After a Year of Preparation, J.J. Released! April 1, 1998
To: Journey North
From: Mike Kahle, Channel Islands National Marine Sanctuary Intern.

On the very early morning of April 1, 1998 (at 3 am to be exact) I loaded my camera and foul weather gear into the sanctuary mini-van and headed down highway 101 bound for San Diego. You might ask what in the world was I doing driving at 3 a.m.? The answer:By 7:45 am I was to be aboard the boat LORD HORNBLOWER to witness the long awaited release of J.J. the gray whale.

After washing ashore in Long Beach nearly a year ago, J.J. had since been in the care of Sea World specialists, who had been feeding and preparing the young gray whale for her eventual reintroduction into the wild. Despite the incredible challenge handlers faced in trying to satisfy the enormous appetite of such a giant baby, even more impressive was the fact that this was the first time in history that anyone had ever successfully raised a gray whale in captivity.

However, getting J.J. up to the appropriate size and weight for release was only the first step. There was still the little matter, or not so little matter, of getting J.J. back to the Pacific without harming her, so that she could join up with a pod of migrating grays and successfully complete her natural migration northward to the Chukchi and Bering Seas.

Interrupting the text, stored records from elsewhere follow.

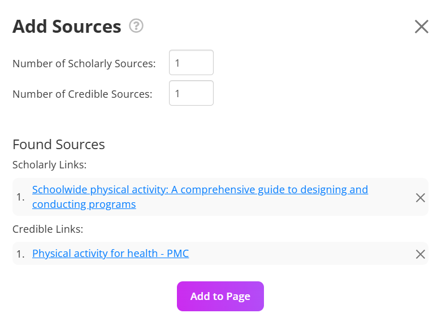Open the Schoolwide physical activity link
Viewport: 442px width, 335px height.
pos(200,190)
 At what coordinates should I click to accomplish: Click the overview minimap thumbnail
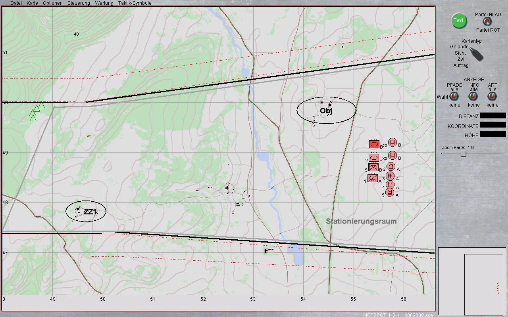[x=483, y=280]
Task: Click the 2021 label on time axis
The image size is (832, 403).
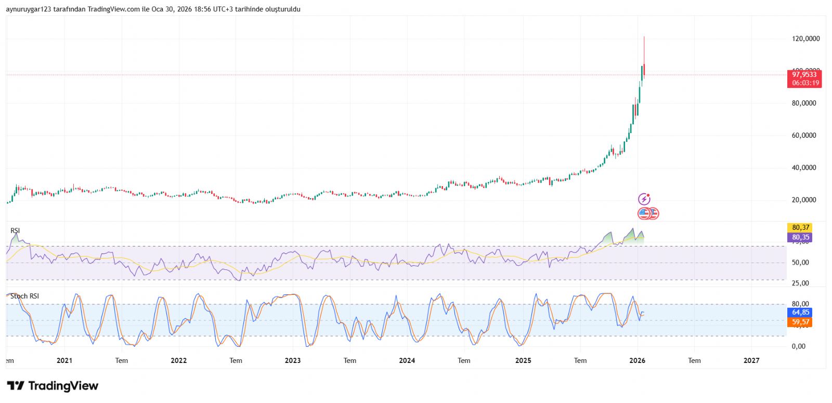Action: [x=64, y=360]
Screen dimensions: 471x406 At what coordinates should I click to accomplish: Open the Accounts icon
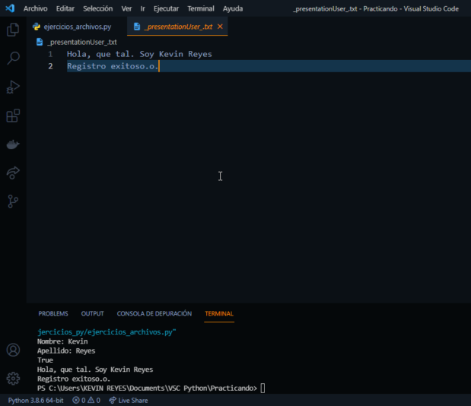pos(13,350)
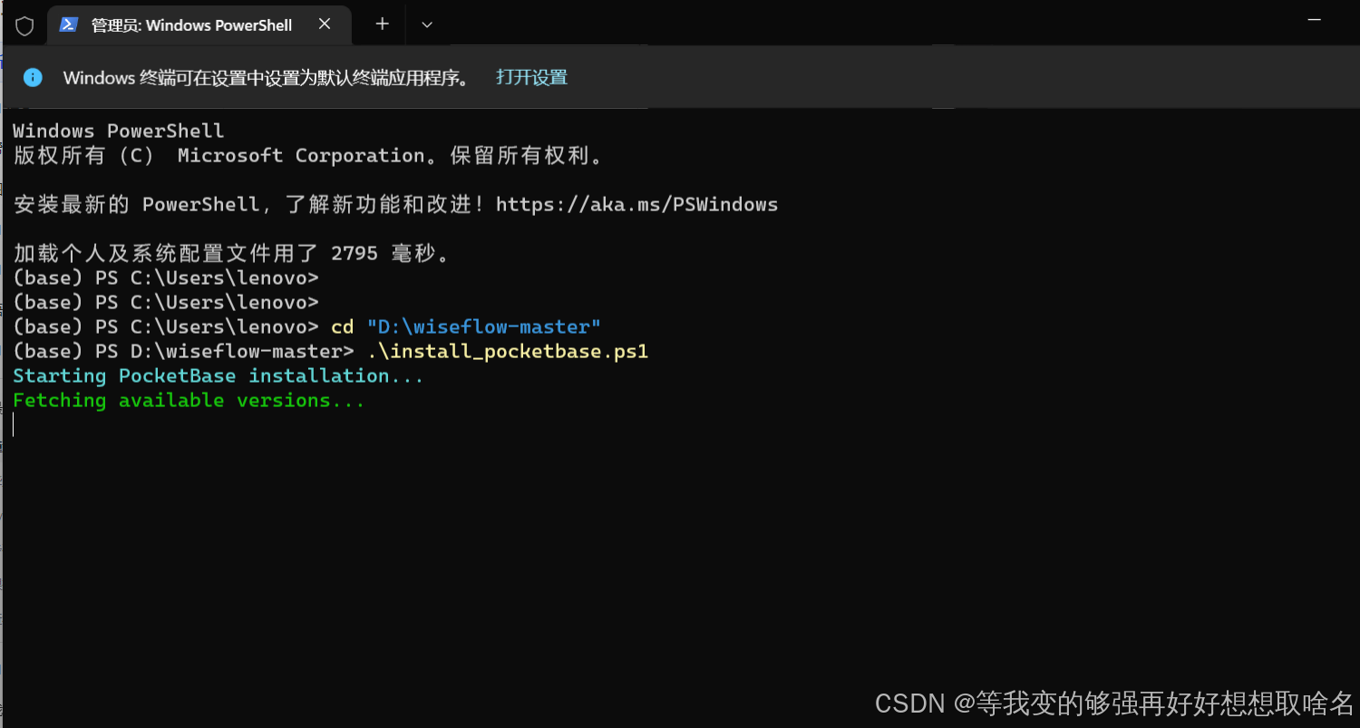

When I arrived at the LORD HORNBLOWER I found that I was but one of nearly fifty others who had come to witness the historic release. Among the anxious crowd were a variety of Sea World personnel, including many of J.J.'s handlers, the director of their educational department, as well as Sea World's founder and its current director. Other agencies represented on board were The Marine Mammal Stranding Network, American Oceans Campaign, and the California Sport Fishing Association, just to name a few.

As the LORD HORNBLOWER pulled away from her slip and eased into the main channel of the San Diego harbor, the USCG Buoy Tender, CONIFER, slipped past us surrounded by an entourage of harbor patrol vessels as well as several J.J. support boats. One boat in particular, the MEGALADON, carried several sonabuoys which were to be placed into the ocean at J.J.'s drop site, in an attempt to track her movements at the time of release.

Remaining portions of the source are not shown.